[Pixel coordinate grounding data]
──────────────────────────────

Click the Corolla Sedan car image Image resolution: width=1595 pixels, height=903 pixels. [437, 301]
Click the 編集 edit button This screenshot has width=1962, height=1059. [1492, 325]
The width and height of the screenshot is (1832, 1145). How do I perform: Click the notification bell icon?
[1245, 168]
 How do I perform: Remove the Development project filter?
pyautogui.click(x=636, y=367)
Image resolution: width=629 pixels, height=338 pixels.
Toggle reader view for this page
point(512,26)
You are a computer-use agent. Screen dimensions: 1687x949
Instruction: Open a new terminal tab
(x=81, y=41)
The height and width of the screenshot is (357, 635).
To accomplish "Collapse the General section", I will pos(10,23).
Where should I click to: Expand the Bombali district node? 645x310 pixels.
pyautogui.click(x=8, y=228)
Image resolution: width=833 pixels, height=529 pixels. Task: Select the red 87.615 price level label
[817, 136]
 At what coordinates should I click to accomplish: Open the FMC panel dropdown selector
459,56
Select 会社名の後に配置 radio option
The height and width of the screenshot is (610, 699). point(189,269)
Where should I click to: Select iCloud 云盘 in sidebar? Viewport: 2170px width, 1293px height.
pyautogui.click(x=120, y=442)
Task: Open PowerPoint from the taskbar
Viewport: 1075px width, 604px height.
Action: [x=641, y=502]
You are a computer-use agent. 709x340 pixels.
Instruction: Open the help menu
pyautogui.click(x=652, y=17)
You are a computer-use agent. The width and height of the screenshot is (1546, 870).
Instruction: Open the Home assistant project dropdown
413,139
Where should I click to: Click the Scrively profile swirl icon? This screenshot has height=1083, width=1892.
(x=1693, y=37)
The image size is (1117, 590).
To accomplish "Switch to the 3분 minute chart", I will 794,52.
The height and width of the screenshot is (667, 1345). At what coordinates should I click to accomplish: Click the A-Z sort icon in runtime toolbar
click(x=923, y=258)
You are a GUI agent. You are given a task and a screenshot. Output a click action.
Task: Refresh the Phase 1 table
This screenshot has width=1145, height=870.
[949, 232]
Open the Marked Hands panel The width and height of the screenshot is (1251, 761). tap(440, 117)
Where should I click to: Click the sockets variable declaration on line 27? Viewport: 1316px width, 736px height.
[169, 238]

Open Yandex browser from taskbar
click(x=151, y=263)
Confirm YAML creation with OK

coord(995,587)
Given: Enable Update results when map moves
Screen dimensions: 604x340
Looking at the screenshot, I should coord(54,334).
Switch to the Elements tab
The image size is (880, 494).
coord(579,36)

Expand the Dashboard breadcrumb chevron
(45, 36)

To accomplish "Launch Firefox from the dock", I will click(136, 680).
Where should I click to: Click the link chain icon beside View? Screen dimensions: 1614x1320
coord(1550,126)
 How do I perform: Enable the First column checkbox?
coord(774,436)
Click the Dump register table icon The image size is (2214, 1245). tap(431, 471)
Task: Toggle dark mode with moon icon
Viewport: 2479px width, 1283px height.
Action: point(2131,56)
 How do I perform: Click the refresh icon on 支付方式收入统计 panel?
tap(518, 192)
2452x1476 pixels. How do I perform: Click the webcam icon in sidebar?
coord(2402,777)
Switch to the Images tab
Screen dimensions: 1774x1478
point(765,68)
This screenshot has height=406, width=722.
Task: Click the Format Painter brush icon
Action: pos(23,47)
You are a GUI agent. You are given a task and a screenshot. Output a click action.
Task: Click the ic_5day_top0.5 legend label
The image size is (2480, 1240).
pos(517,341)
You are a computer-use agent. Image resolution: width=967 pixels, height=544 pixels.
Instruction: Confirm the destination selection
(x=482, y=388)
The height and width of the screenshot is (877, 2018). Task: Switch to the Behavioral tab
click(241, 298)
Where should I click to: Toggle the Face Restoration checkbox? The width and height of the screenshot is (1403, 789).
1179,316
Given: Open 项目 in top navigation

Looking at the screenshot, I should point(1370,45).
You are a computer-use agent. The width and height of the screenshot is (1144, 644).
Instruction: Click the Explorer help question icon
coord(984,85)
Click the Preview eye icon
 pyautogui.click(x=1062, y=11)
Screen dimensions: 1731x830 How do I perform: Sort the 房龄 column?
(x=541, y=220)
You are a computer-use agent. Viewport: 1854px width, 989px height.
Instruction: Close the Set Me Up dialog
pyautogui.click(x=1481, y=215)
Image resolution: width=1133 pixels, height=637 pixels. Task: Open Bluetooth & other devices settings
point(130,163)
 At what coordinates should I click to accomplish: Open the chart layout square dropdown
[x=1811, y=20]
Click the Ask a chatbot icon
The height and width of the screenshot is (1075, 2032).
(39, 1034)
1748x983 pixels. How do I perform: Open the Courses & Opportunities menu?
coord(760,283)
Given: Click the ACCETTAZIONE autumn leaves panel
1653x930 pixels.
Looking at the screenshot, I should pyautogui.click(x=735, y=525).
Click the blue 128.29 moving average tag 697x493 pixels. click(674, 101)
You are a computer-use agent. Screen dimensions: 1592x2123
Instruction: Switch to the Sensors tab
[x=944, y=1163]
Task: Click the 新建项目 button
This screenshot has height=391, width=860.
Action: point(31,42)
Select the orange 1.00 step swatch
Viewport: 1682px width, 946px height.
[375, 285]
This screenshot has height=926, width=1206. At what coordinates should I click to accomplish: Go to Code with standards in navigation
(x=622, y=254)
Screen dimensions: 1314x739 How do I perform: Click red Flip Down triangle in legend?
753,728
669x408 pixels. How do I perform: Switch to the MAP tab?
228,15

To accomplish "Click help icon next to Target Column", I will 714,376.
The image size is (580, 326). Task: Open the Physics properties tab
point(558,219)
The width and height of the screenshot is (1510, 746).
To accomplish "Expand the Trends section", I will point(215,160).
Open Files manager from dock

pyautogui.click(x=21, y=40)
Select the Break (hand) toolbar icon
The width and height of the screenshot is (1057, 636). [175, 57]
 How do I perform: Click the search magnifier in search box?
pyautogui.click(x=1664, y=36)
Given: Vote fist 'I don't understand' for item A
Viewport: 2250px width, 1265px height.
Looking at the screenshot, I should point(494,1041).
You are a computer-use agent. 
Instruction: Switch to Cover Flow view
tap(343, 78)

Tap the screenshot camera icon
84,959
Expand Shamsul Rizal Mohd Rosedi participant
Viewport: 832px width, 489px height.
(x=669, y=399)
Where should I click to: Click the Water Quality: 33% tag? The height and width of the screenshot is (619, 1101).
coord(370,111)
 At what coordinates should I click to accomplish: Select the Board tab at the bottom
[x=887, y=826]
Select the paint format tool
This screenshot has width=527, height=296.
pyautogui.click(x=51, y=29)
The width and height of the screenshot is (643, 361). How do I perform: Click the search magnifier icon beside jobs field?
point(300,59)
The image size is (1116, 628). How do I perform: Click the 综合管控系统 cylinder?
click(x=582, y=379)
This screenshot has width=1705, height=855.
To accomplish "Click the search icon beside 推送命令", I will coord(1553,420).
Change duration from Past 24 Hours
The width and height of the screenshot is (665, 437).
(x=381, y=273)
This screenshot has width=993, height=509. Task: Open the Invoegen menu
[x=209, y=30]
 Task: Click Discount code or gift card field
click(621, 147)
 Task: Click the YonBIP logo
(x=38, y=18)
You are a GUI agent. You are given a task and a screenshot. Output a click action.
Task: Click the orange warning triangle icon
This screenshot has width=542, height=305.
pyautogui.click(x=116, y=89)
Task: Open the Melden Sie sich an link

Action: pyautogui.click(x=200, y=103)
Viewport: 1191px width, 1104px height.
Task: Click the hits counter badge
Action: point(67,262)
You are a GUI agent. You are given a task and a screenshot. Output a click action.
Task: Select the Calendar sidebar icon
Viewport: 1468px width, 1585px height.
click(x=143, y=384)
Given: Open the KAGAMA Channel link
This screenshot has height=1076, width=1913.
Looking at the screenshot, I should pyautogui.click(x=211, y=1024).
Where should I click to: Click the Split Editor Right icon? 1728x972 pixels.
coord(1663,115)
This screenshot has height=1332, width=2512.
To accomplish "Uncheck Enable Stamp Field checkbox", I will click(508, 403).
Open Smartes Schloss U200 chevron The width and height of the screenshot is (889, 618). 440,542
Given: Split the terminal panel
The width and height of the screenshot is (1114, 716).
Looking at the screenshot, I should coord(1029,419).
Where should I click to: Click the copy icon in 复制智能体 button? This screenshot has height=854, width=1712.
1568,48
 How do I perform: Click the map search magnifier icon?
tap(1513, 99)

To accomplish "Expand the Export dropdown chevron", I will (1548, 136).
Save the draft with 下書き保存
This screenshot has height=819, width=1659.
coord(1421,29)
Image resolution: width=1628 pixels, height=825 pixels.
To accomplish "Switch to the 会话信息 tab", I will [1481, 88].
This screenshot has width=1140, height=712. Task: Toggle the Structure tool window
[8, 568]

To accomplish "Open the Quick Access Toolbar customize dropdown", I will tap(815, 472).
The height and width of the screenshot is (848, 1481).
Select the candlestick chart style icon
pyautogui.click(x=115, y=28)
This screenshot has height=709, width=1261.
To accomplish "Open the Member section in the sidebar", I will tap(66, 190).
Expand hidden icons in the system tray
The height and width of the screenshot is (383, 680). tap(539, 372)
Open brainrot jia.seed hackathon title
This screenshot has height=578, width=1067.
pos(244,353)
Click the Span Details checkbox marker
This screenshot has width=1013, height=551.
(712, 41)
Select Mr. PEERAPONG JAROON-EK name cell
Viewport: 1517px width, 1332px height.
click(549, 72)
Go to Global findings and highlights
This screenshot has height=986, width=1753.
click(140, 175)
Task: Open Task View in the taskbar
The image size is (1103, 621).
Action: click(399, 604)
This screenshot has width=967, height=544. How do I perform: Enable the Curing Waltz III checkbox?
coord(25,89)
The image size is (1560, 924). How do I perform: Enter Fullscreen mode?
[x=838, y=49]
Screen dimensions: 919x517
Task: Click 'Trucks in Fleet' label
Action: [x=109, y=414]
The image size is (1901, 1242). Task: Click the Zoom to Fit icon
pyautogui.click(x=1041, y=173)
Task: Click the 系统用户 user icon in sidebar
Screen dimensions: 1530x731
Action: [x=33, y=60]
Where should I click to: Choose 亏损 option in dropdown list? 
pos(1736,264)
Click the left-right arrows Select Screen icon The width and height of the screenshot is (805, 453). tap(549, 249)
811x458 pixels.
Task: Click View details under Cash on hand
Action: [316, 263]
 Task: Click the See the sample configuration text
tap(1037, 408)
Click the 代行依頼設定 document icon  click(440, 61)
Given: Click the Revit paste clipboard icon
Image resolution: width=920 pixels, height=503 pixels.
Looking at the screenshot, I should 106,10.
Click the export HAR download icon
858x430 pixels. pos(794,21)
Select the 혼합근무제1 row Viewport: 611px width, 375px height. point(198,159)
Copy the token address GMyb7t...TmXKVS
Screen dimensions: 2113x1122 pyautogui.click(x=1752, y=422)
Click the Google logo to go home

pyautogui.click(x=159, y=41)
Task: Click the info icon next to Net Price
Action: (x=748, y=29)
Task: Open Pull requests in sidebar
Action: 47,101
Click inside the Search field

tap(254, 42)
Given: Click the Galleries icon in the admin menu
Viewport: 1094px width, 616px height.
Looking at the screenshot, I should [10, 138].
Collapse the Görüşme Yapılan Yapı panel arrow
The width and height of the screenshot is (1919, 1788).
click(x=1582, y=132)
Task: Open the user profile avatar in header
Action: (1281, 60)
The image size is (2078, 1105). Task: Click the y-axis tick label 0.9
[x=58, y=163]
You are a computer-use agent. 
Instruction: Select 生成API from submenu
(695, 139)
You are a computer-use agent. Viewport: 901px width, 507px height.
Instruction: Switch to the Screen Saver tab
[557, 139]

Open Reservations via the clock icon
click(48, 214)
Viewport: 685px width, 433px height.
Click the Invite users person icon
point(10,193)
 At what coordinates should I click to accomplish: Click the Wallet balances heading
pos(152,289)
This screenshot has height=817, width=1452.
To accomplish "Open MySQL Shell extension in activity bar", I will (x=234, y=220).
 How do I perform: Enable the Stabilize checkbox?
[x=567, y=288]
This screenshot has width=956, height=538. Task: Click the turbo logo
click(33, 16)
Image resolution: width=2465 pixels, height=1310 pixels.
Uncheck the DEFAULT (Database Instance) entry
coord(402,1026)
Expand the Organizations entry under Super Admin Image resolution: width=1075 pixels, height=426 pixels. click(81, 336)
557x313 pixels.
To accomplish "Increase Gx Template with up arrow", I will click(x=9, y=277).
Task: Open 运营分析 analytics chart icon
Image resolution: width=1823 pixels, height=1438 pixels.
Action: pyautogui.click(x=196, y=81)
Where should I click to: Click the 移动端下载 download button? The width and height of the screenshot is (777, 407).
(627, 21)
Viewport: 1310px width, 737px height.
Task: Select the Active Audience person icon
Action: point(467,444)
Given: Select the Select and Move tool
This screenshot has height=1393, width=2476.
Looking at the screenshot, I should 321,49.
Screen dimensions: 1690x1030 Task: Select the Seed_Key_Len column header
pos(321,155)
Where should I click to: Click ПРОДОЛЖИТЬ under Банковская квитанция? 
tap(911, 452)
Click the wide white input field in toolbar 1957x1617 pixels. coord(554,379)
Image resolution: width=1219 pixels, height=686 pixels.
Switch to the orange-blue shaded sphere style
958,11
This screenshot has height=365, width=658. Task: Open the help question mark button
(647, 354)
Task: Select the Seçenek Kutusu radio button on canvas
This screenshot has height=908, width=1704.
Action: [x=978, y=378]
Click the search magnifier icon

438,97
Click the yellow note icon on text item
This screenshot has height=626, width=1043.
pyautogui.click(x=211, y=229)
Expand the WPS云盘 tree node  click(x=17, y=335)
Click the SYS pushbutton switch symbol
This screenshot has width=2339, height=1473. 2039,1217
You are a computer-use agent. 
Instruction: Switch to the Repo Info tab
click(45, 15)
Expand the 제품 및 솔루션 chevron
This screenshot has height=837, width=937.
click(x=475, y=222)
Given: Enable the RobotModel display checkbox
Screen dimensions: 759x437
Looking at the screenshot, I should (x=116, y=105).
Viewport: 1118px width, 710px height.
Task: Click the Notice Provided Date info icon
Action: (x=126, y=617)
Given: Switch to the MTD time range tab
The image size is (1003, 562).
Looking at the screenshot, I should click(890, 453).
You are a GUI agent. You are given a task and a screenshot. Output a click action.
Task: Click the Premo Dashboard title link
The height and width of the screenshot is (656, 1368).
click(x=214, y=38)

──────────────────────────────

▶ [WHAT IS NEEDED]: Each line from the first line of the entries up to and including the line containing "Task: Refresh the Phase 1 table" should be transcribed exactly, with all other lines left out.

▶ [WRITTEN ANSWER]:
Click the Corolla Sedan car image Image resolution: width=1595 pixels, height=903 pixels. [437, 301]
Click the 編集 edit button This screenshot has width=1962, height=1059. [1492, 325]
The width and height of the screenshot is (1832, 1145). How do I perform: Click the notification bell icon?
[1245, 168]
 How do I perform: Remove the Development project filter?
pyautogui.click(x=636, y=367)
Image resolution: width=629 pixels, height=338 pixels.
Toggle reader view for this page
point(512,26)
You are a computer-use agent. Screen dimensions: 1687x949
Instruction: Open a new terminal tab
(x=81, y=41)
The height and width of the screenshot is (357, 635).
To accomplish "Collapse the General section", I will pos(10,23).
Where should I click to: Expand the Bombali district node? 645x310 pixels.
pyautogui.click(x=8, y=228)
Image resolution: width=833 pixels, height=529 pixels. Task: Select the red 87.615 price level label
[817, 136]
 At what coordinates should I click to accomplish: Open the FMC panel dropdown selector
459,56
Select 会社名の後に配置 radio option
The height and width of the screenshot is (610, 699). point(189,269)
Where should I click to: Select iCloud 云盘 in sidebar? Viewport: 2170px width, 1293px height.
pyautogui.click(x=120, y=442)
Task: Open PowerPoint from the taskbar
Viewport: 1075px width, 604px height.
Action: [x=641, y=502]
You are a computer-use agent. 709x340 pixels.
Instruction: Open the help menu
pyautogui.click(x=652, y=17)
You are a computer-use agent. The width and height of the screenshot is (1546, 870).
Instruction: Open the Home assistant project dropdown
413,139
Where should I click to: Click the Scrively profile swirl icon? This screenshot has height=1083, width=1892.
(x=1693, y=37)
The image size is (1117, 590).
To accomplish "Switch to the 3분 minute chart", I will 794,52.
The height and width of the screenshot is (667, 1345). At what coordinates should I click to accomplish: Click the A-Z sort icon in runtime toolbar
click(x=923, y=258)
You are a GUI agent. You are given a task and a screenshot. Output a click action.
Task: Refresh the Phase 1 table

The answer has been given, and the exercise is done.